A schema-free data mapper that turns JSON, XML, or CSV into a unified Python object graph with dot-notation and access-at-runtime.
Project description
🚀 Incorporator (v1.0.7)
A schema-free data mapper that turns JSON, XML, or CSV into a unified Python object graph with dot-notation and access-at-runtime.
✨ Highlights
- Works with unpredictable JSON APIs—and effortlessly digests XML, CSV, NDJSON, and SQLite—without writing a single line of schema.
- Turns raw data into native Python objects instantly, bypassing the need for manual model definitions or brittle classes.

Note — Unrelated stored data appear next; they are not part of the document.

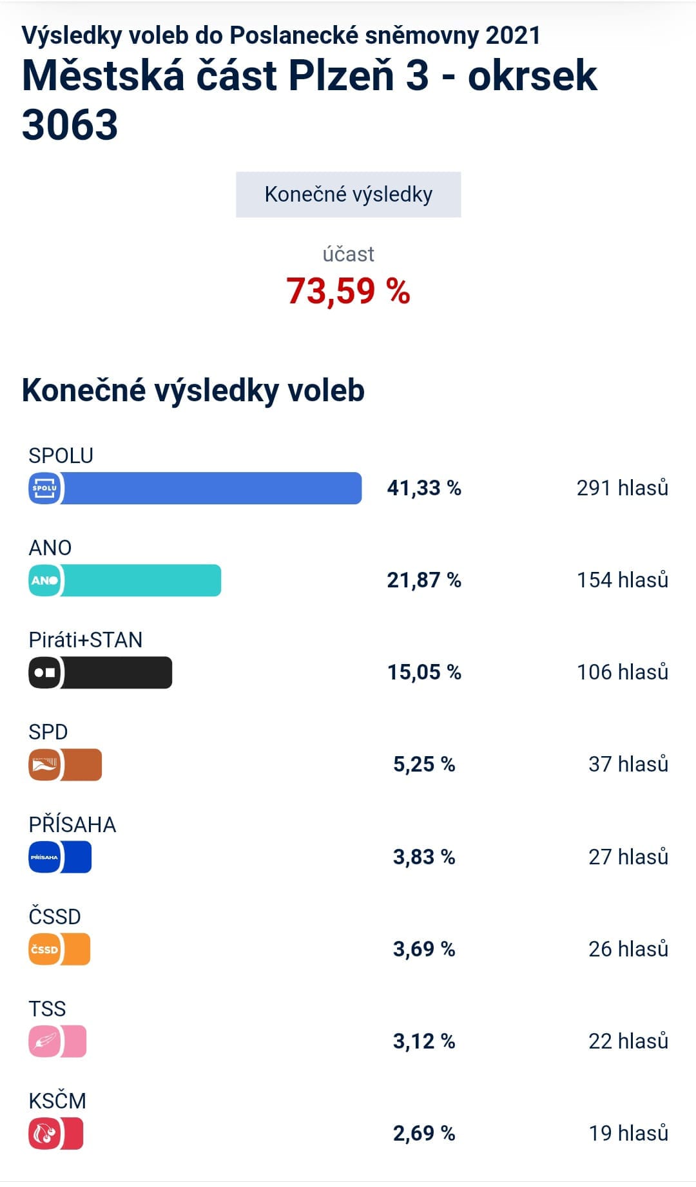Click the SPOLU party logo icon
Image resolution: width=696 pixels, height=1187 pixels.
44,488
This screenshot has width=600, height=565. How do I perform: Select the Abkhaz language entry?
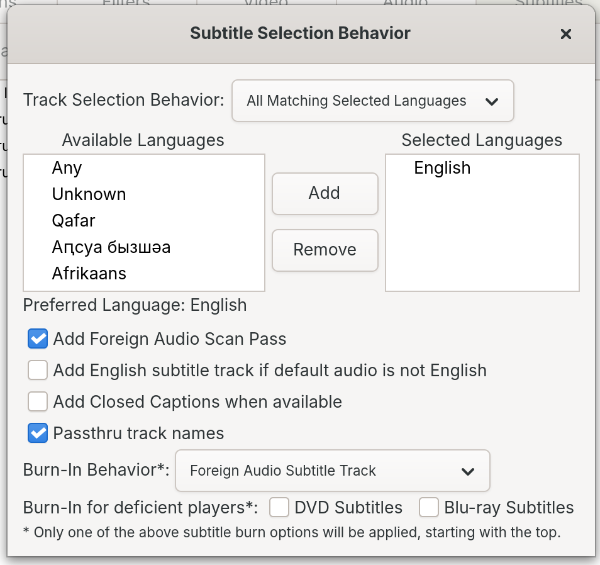point(111,247)
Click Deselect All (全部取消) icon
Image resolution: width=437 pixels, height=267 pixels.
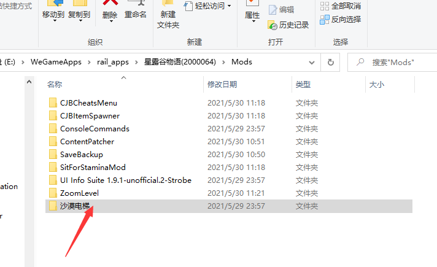[325, 6]
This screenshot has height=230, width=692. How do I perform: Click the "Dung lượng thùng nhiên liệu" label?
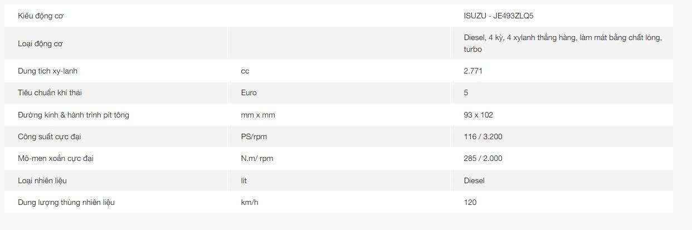tap(66, 202)
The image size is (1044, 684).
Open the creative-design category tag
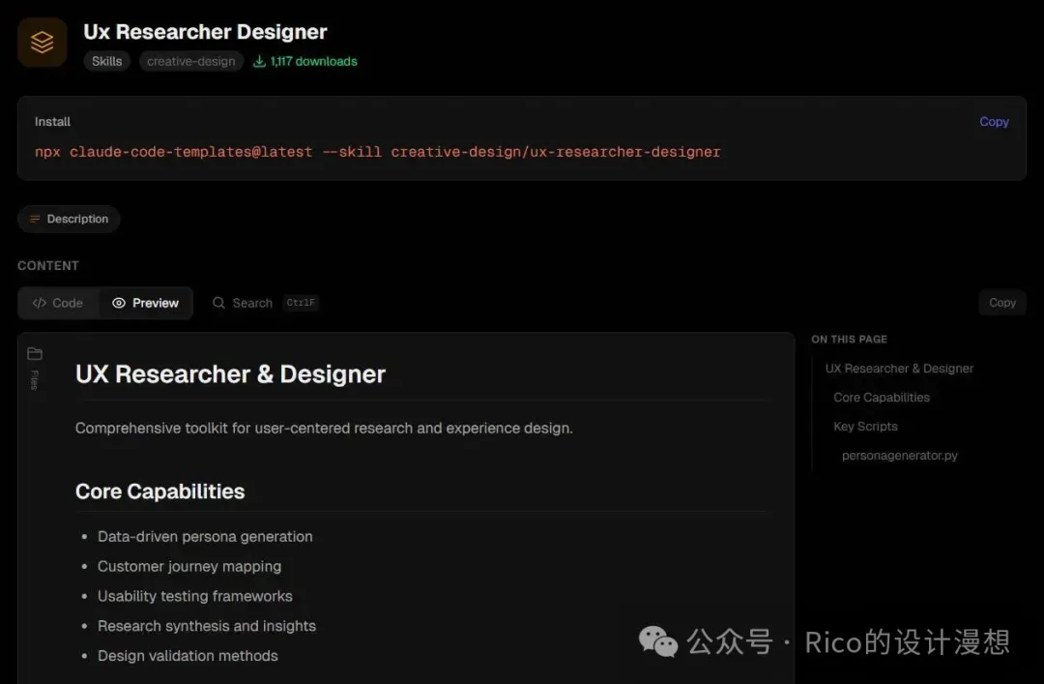[x=190, y=61]
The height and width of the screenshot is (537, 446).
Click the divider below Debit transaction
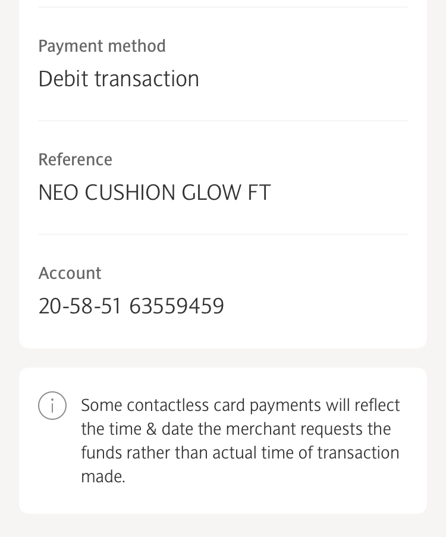223,121

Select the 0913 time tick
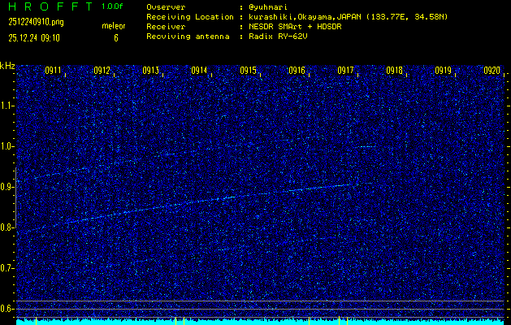pyautogui.click(x=150, y=71)
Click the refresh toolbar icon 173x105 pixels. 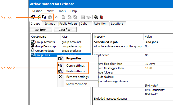38,17
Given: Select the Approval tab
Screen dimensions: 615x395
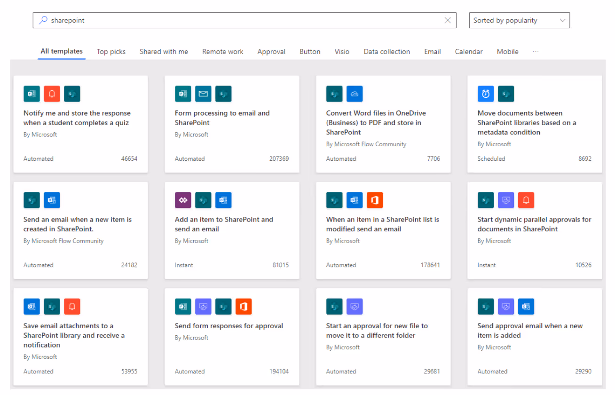Looking at the screenshot, I should point(271,52).
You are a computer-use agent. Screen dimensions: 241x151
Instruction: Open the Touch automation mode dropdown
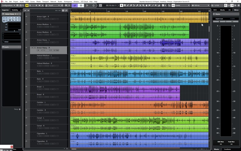(54, 5)
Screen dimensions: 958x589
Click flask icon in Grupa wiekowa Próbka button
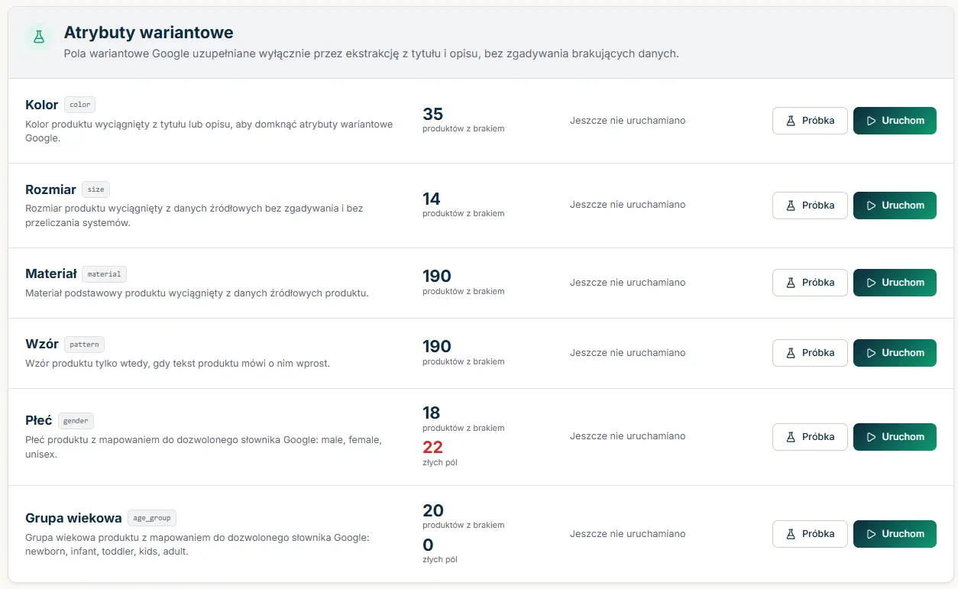click(x=791, y=534)
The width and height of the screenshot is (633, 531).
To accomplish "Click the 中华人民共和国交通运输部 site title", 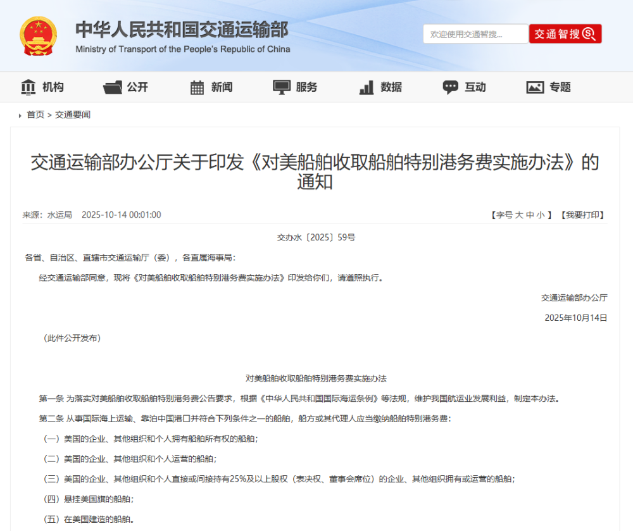I will tap(182, 30).
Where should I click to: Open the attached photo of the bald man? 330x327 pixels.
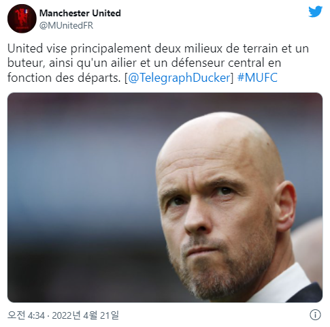165,198
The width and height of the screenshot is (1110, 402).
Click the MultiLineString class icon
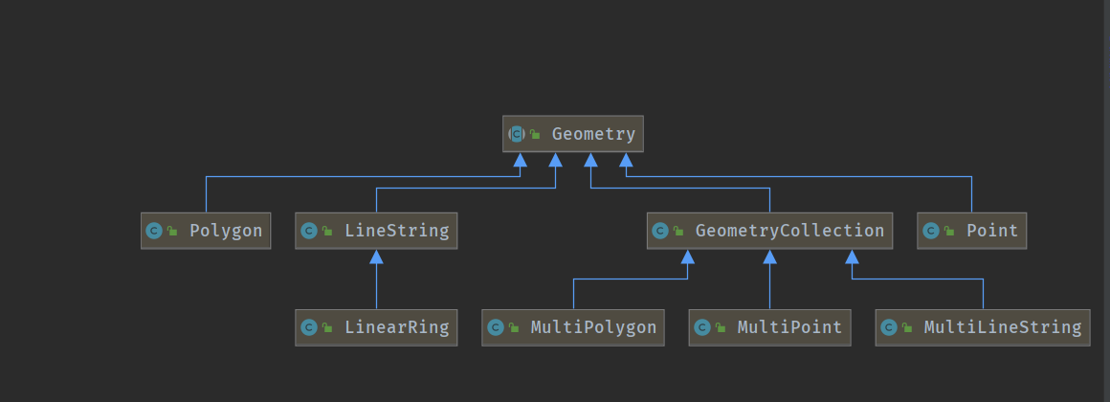[888, 327]
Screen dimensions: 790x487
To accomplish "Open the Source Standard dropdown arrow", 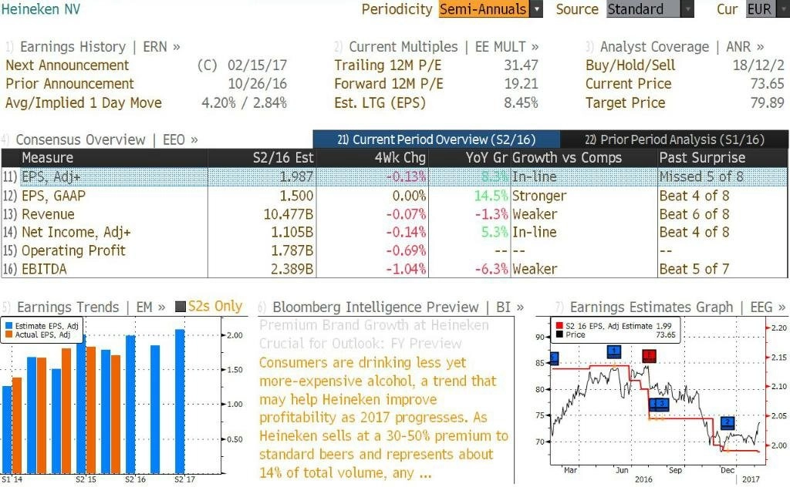I will click(x=687, y=9).
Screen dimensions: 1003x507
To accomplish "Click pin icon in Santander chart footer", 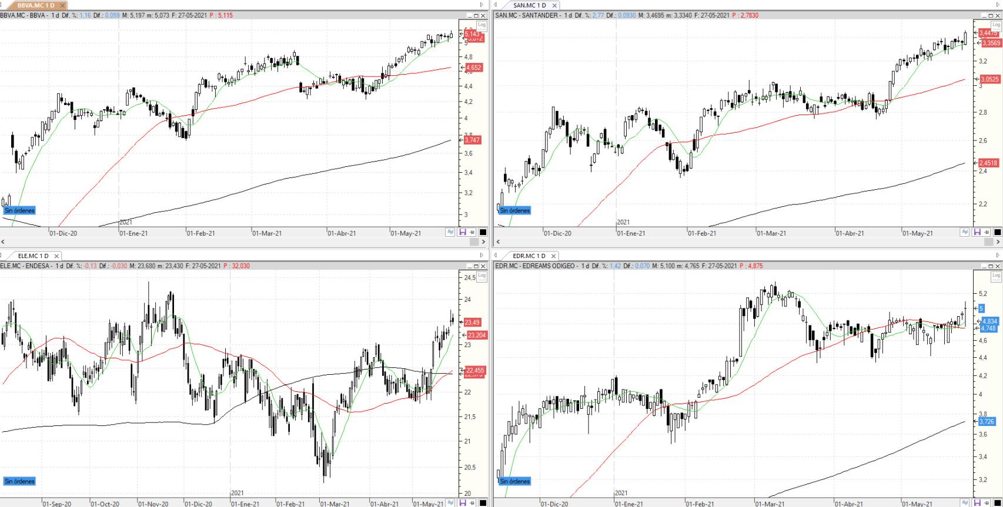I will tap(987, 233).
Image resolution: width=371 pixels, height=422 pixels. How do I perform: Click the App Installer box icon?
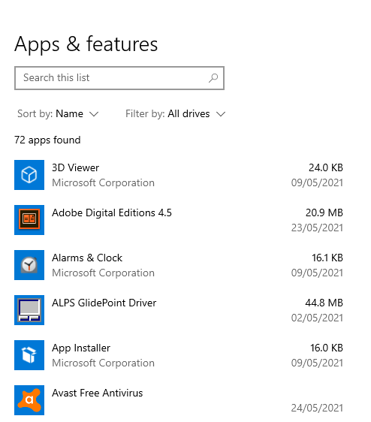pos(29,355)
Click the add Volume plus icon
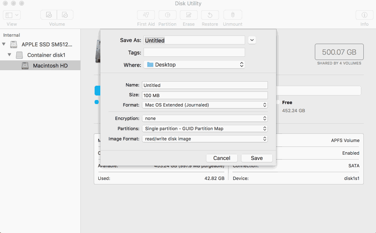This screenshot has height=233, width=376. coord(49,15)
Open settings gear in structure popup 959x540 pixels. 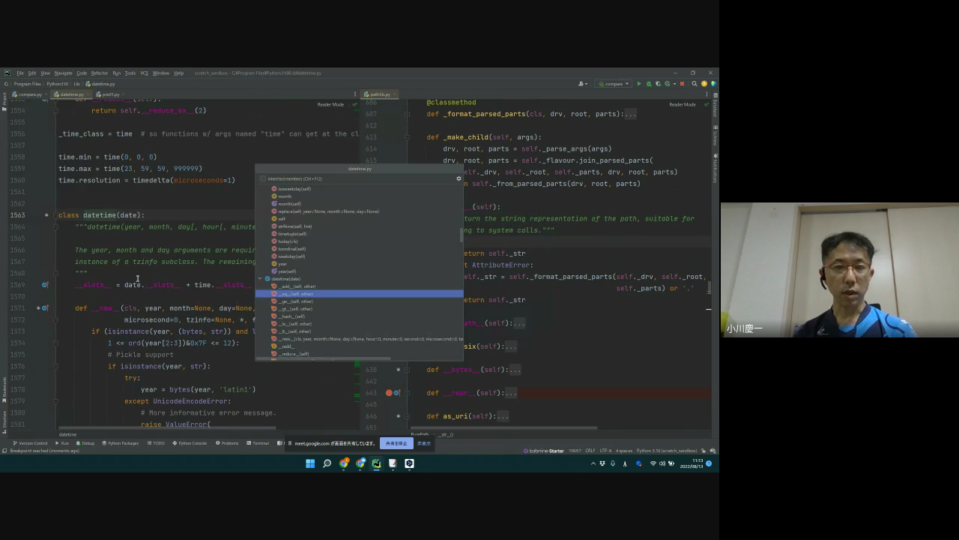pyautogui.click(x=459, y=179)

- Handles changing JSON structures at runtime, absorbing missing keys or mutating data types without throwing validation errors.
- Harnesses Pydantic and HTTPX under the hood without forcing you to write data classes, connection poolers, or pagination
whileloops.
🎯 Use this when:
- You are working with evolving, undocumented, or heavily nested JSON APIs.
- You need a universal bridge to instantly map legacy XML or flat CSVs into the exact same Python object graph.
- You are exhausted by writing boilerplate models and validation logic just to explore a new data source.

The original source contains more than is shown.